*Exercise*. Wherever "width" occurs in the entries, copy the line that holds it.
*** Exercise material
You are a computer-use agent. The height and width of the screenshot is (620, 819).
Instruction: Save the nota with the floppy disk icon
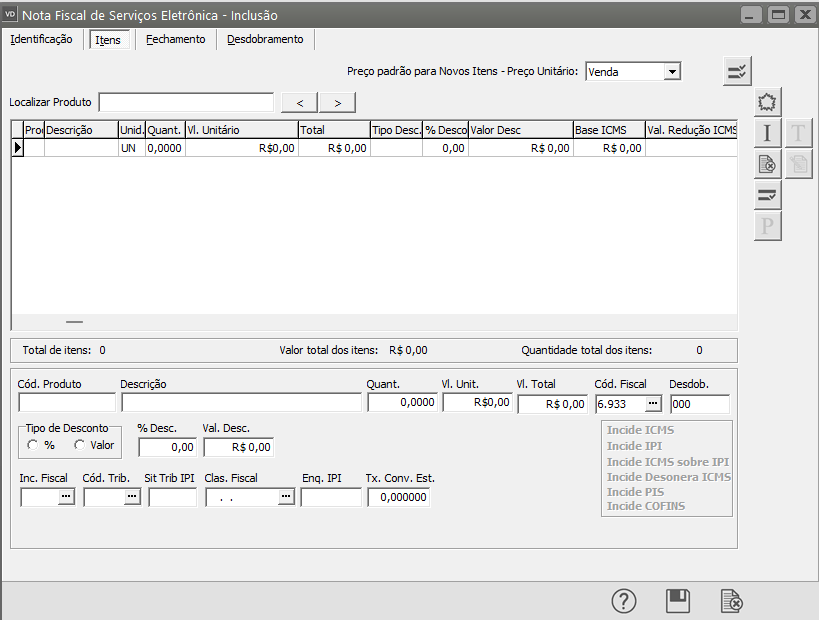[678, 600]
******
*** Exercise material
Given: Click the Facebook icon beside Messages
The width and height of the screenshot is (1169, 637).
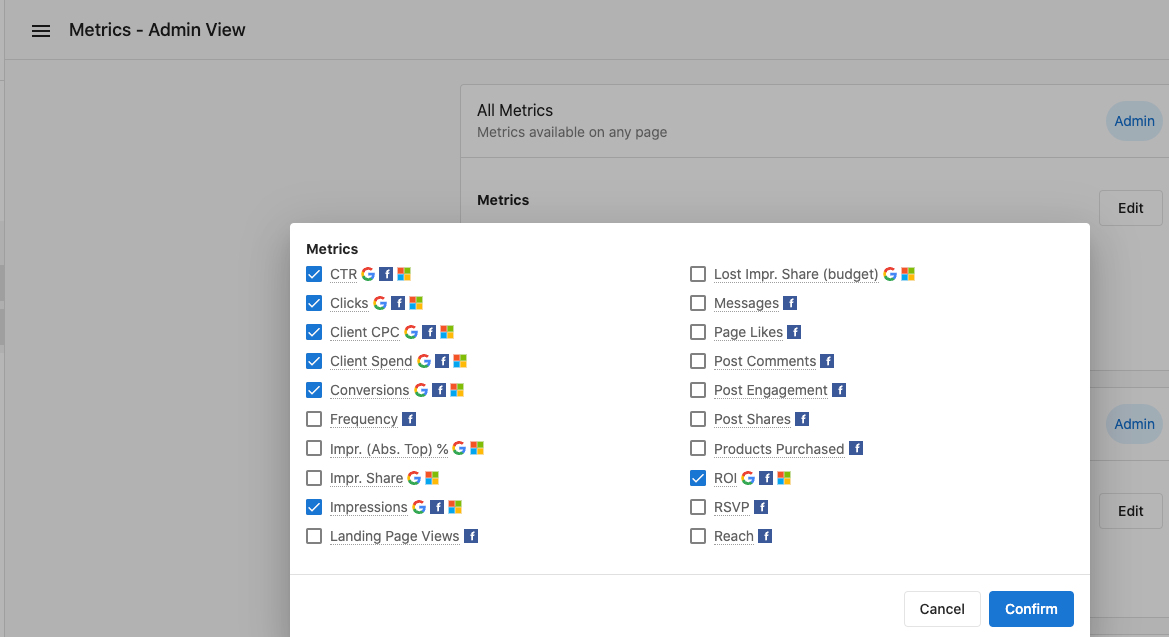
******
*Output of the exercise*.
You are a computer-use agent. The height and width of the screenshot is (620, 819).
The width and height of the screenshot is (1169, 637).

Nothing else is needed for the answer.